– Я ничего не крала! – срывая голос, визжит девушка в сером плаще. Дружинники толкают ее. Она спотыкается и валится на земляной пол. Стражник хватает ее за шиворот и резко поднимает на ноги, но незнакомка вновь падает на колени.
– А можно поаккуратнее? – рычит она, опираясь на руку дружинника. – Я, кажется, подвернула ногу.
– Мален, это же Амур, да? Это Смертники? – с надеждой в голосе шепчет княжна Романова за моей спиной.
Изуродованный мужчина, стоящий позади крикливой девчонки, лениво оглядывает стены и хитро улыбается, когда наши взгляды пересекаются. Амур Разумовский.
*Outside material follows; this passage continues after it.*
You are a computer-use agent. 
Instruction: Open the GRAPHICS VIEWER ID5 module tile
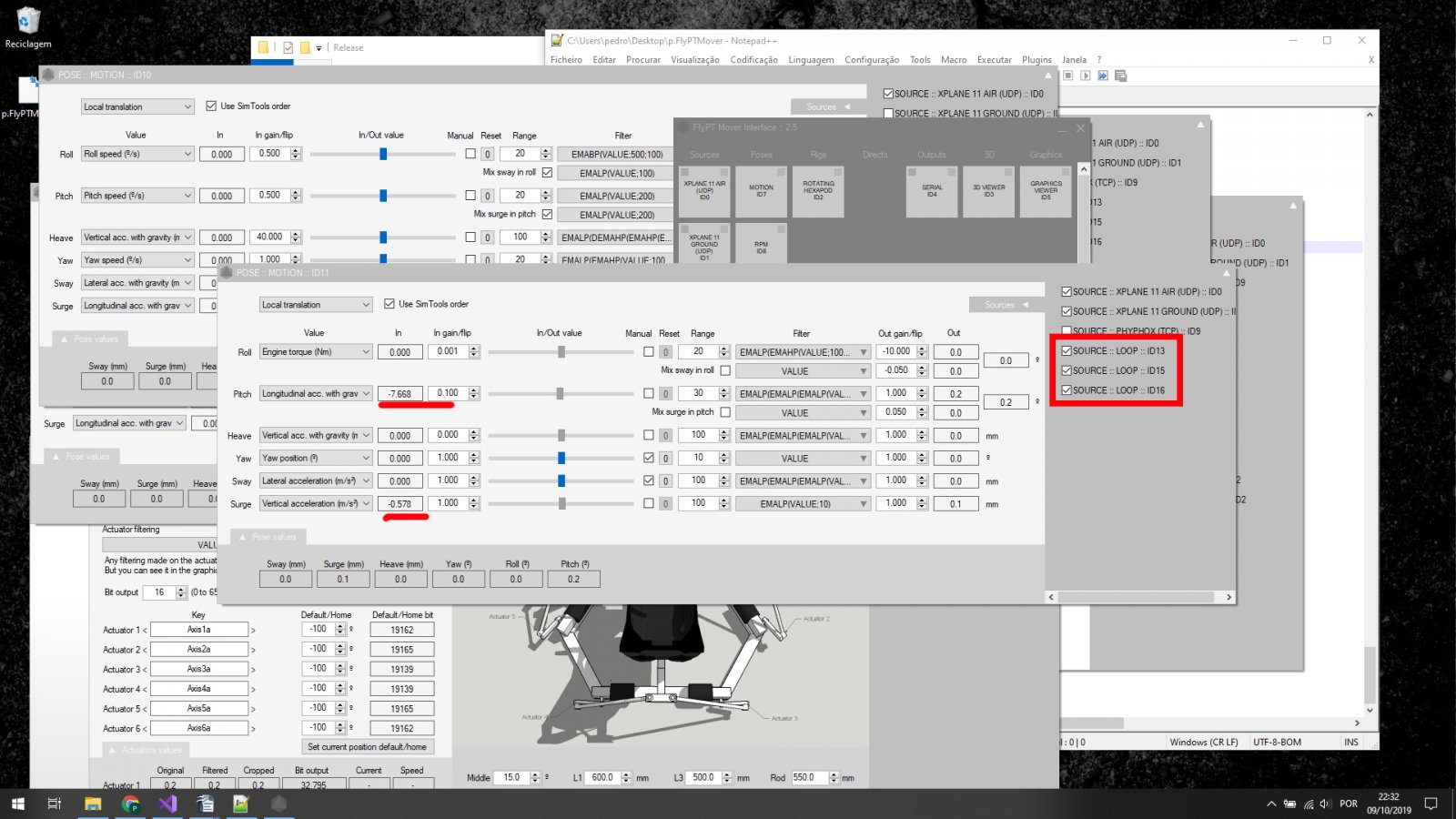pyautogui.click(x=1046, y=191)
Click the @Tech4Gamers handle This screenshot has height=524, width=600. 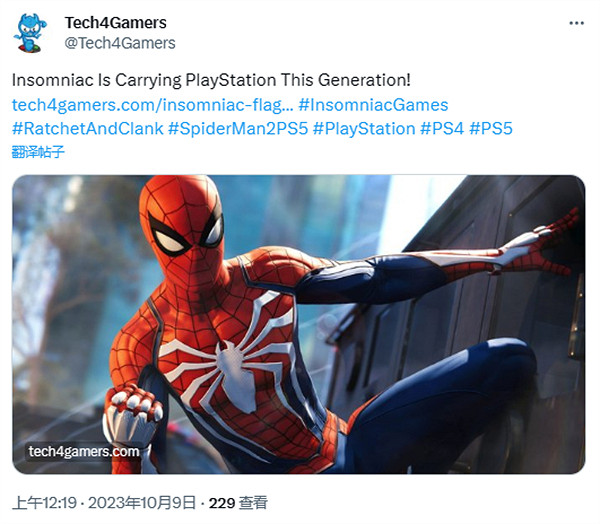[120, 43]
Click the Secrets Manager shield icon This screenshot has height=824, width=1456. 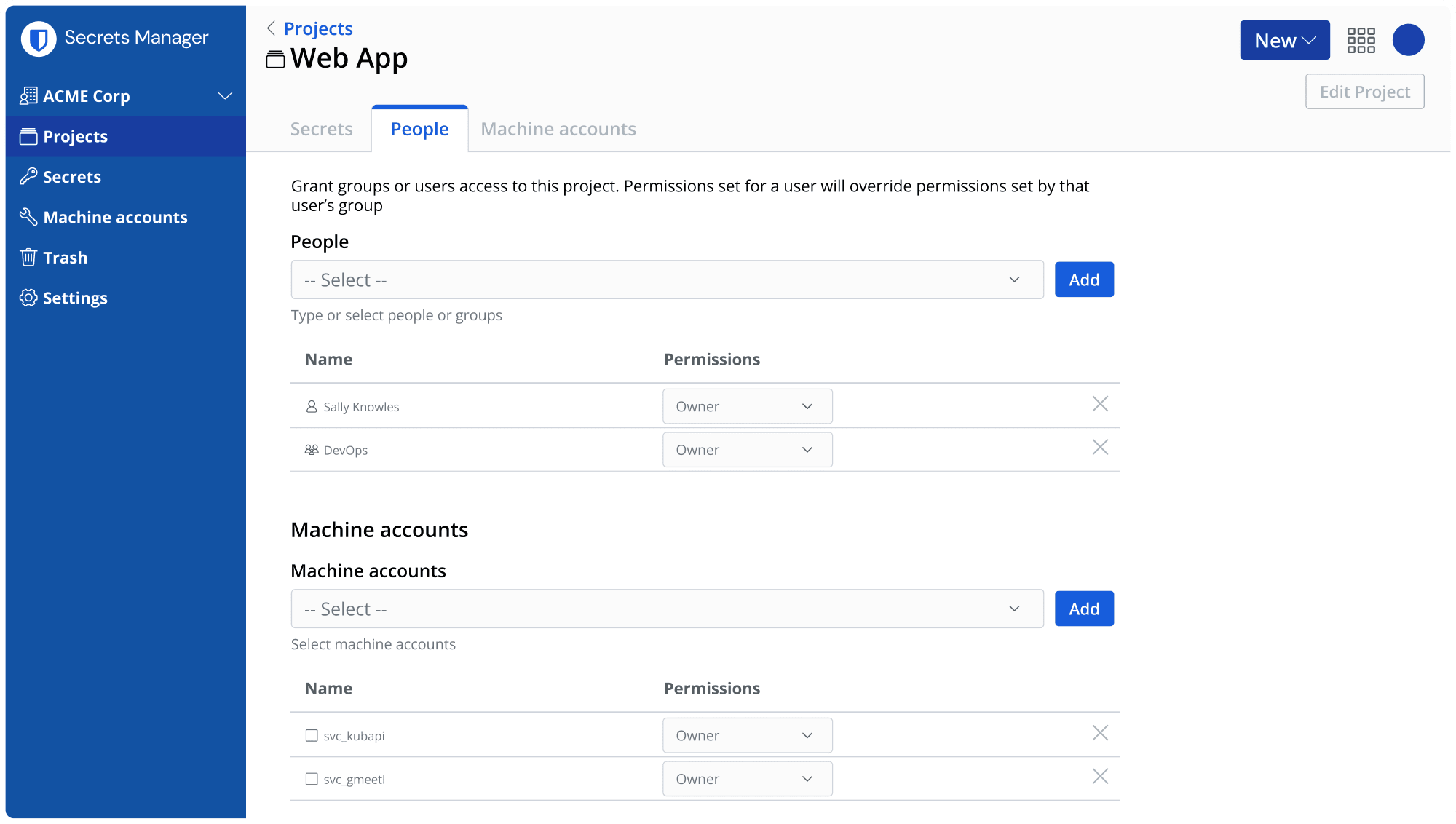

Один из охранников с размаху отвешивает пленнице оплеуху. Она вновь падает на четвереньки. За ее спиной ерзает Хастах, пытаясь протолкнуться между Амуром и Катунем.
Они пришли за нами!
– О боже… – шепчет Нева, прикрывая рот рукой. Тонкие и некогда изящные пальчики изуродованы переломами. Княжна больше никогда не сможет играть на виоле и клавикорде[4].
Эта мысль навевает тоску.
Все время, проведенное в темнице, я мечтал о нашем доме. Я засыпал и просыпался, рисуя в воображении детей, которые могли бы у нас родиться. Представлял, как моя красавица-жена учила бы их стучать маленькими ручками по клавикорду и пела бы им колыбельные, укладывая с нами в большую постель.
Но она больше не сможет играть. И прощать меня не станет.
Крикливая незнакомка, злобно рыча и бормоча ругательства под нос, поднимается. Она демонстративно отряхивается, бесстрашно задирая нос.
– А вы гостеприимны, – огрызается она, и только тогда я выдыхаю.
Пленников заводят в камеру через две стены от нашей. Дверь с отвратительным металлическим лязгом захлопывается. К горлу подкатывает тошнота. Отступаю от решетки, задеваю локтем княжну и увожу ее в тень.
Как же Разумовский вытащит нас, если и сам оказался в заключении?
– На рассвете отправьте кого-нибудь вслед за бывшим Советником, пусть доложат, что мы поймали убийцу царевича. Фиагдон не оценит, но лучше перестраховаться, – командует столичный дружинник, оглядывая трофеи, что гарантированно принесут ему столько богатств, что и правнукам работать не придется. – Куртизанку допросите первой. Уж слишком она желает поболтать.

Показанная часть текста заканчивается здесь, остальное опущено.